Given task. Rewrite everything from the line containing "Given: Click the red rose flower in avatar" down to the line containing "Looking at the", replacing "avatar" with "profile picture" and leaving the rest unchanged. Leave the pictures out of your answer.
*** Data to use ***
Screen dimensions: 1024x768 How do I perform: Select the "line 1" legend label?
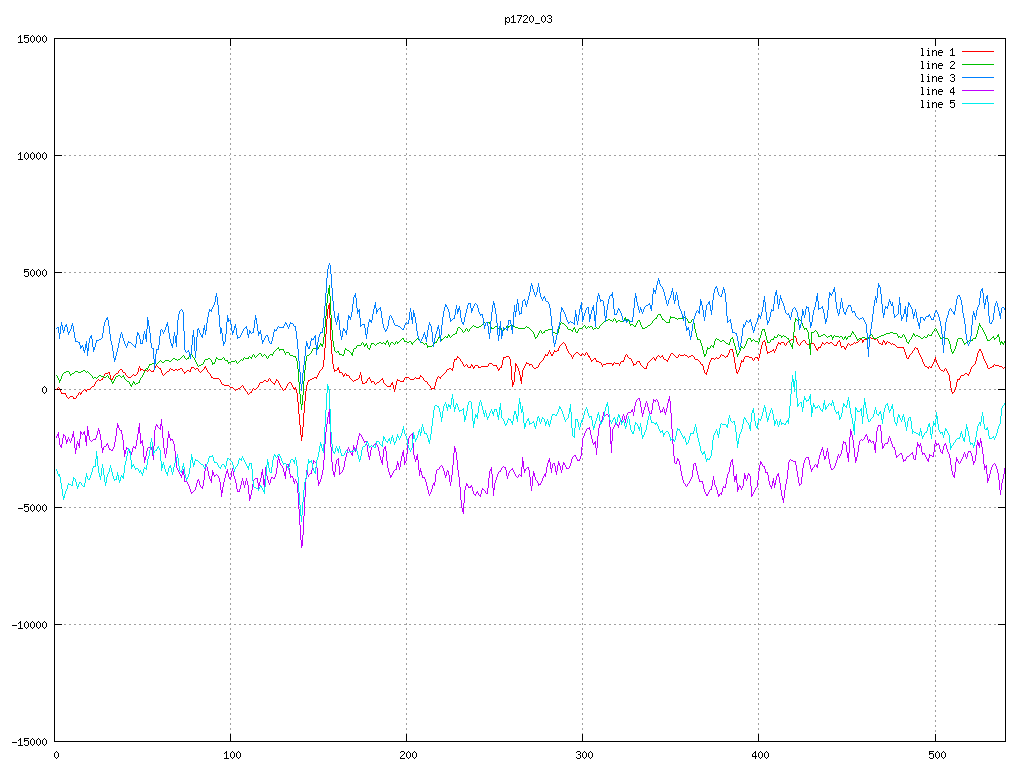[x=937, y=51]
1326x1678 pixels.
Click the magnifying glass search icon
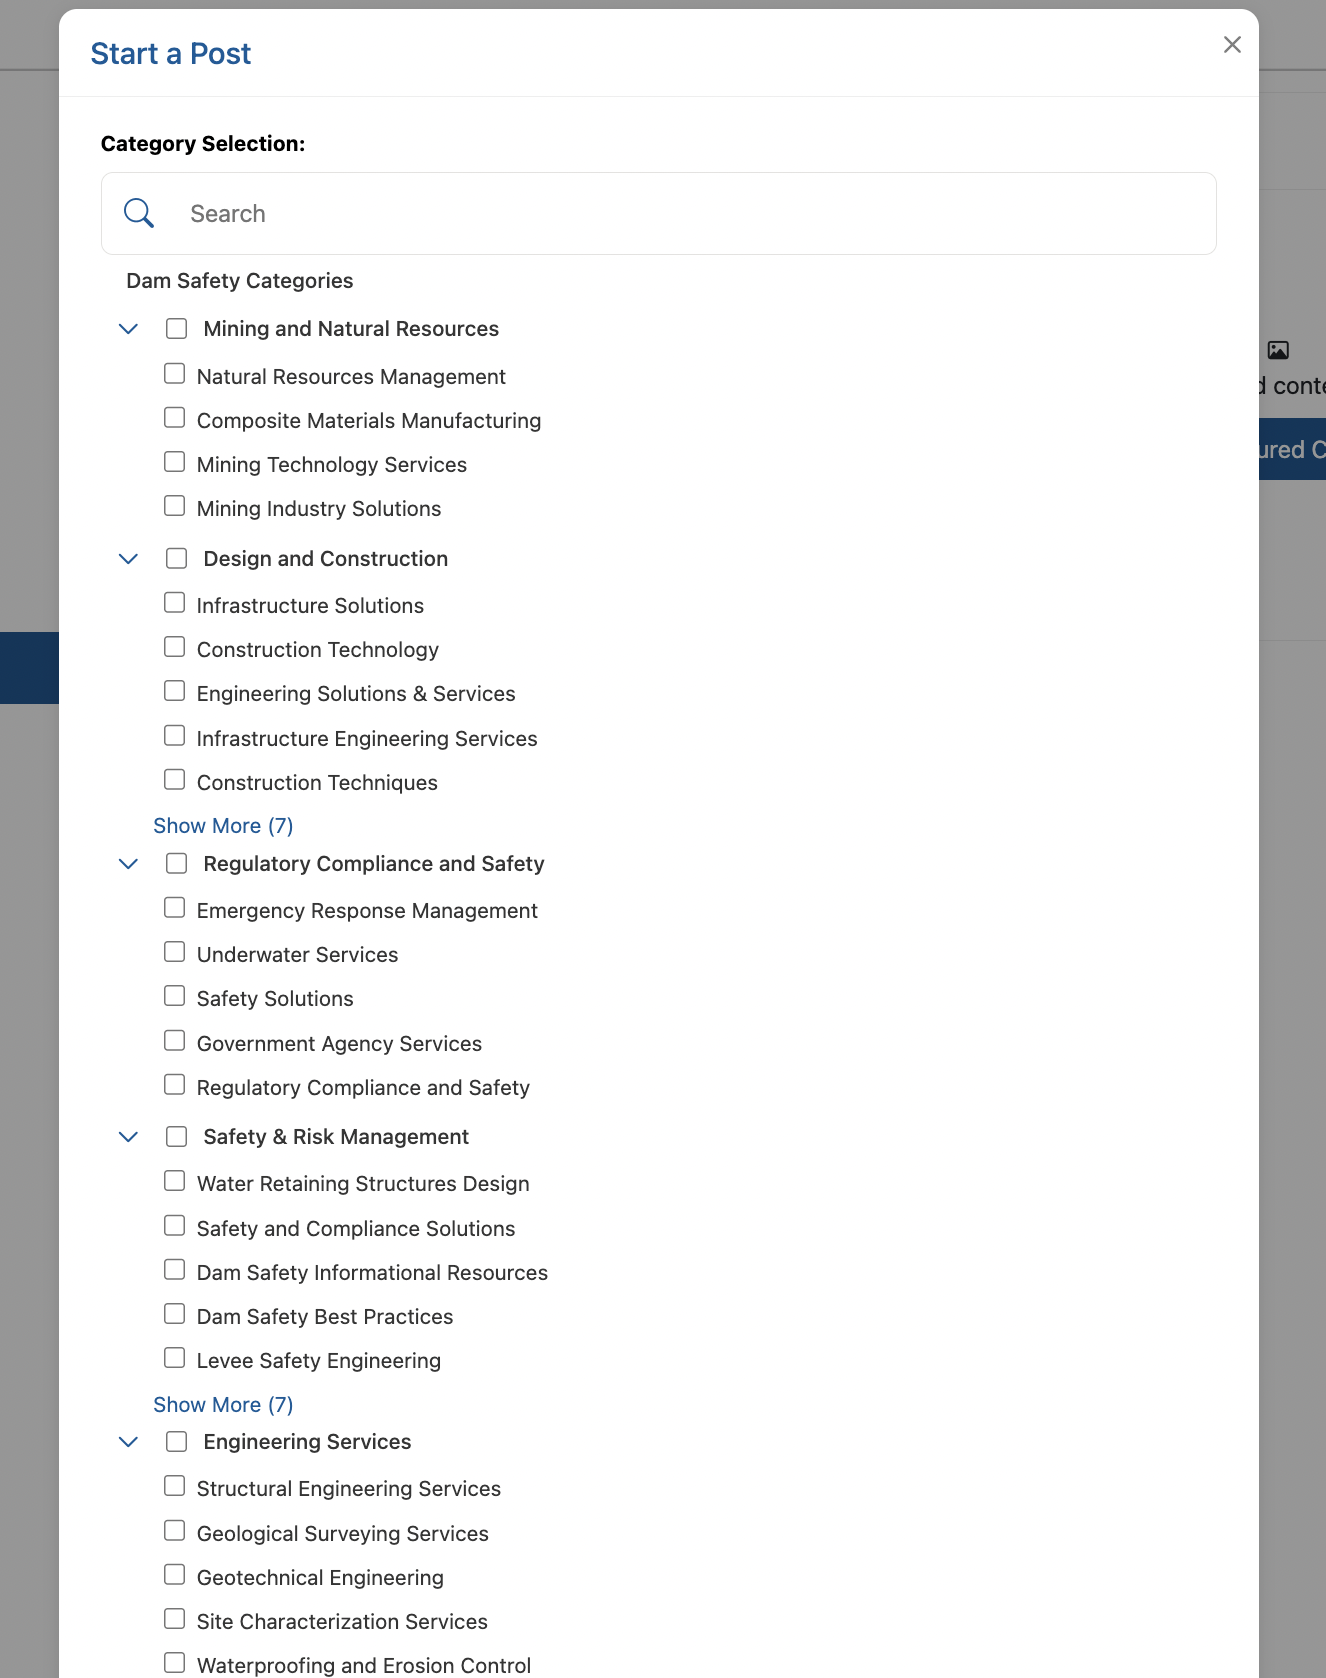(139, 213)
***
*** Data to use ***
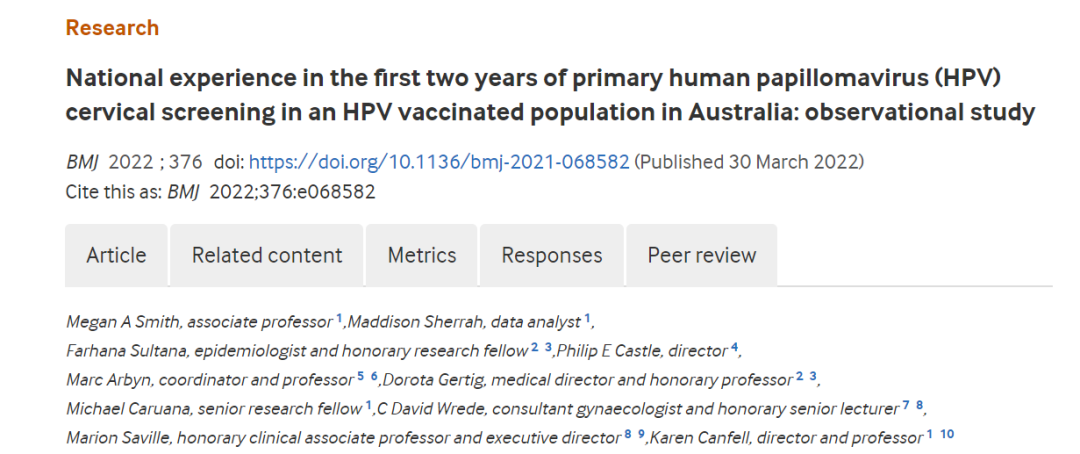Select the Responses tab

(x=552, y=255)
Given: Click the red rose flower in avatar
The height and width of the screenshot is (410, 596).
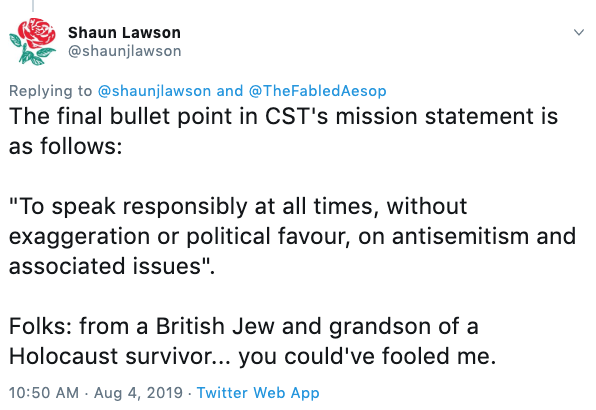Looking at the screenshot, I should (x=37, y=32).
***
*** Data to use ***
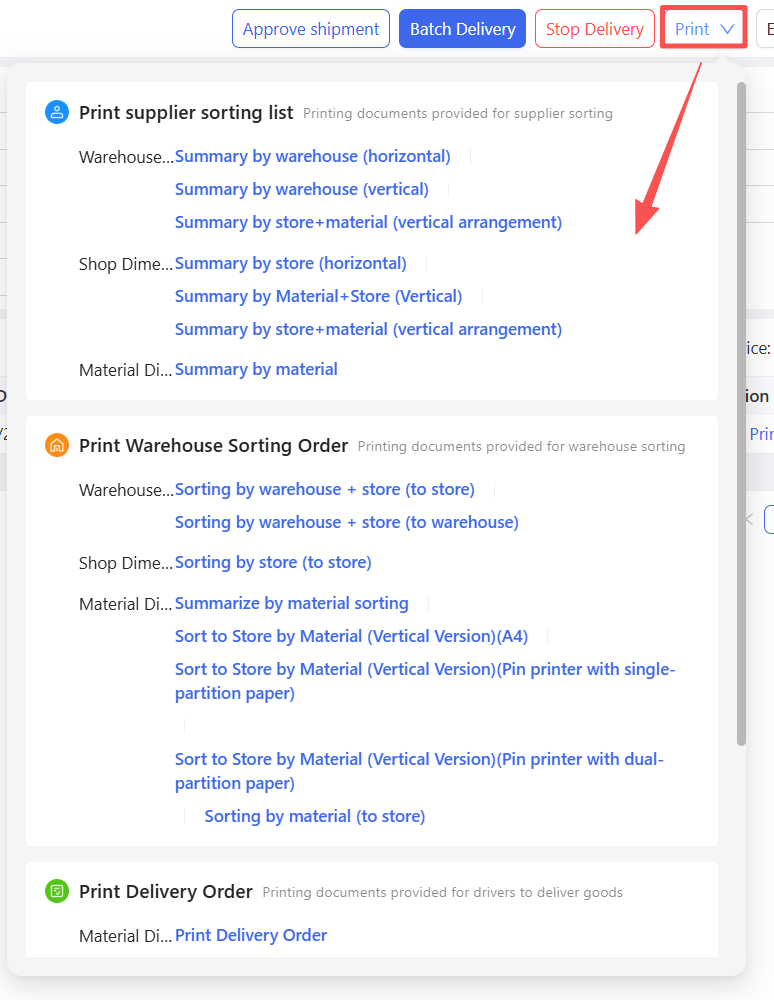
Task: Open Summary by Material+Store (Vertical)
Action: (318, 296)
***
Task output.
Given: Click the red rose flower in profile picture
The height and width of the screenshot is (410, 596).
Looking at the screenshot, I should (x=37, y=32).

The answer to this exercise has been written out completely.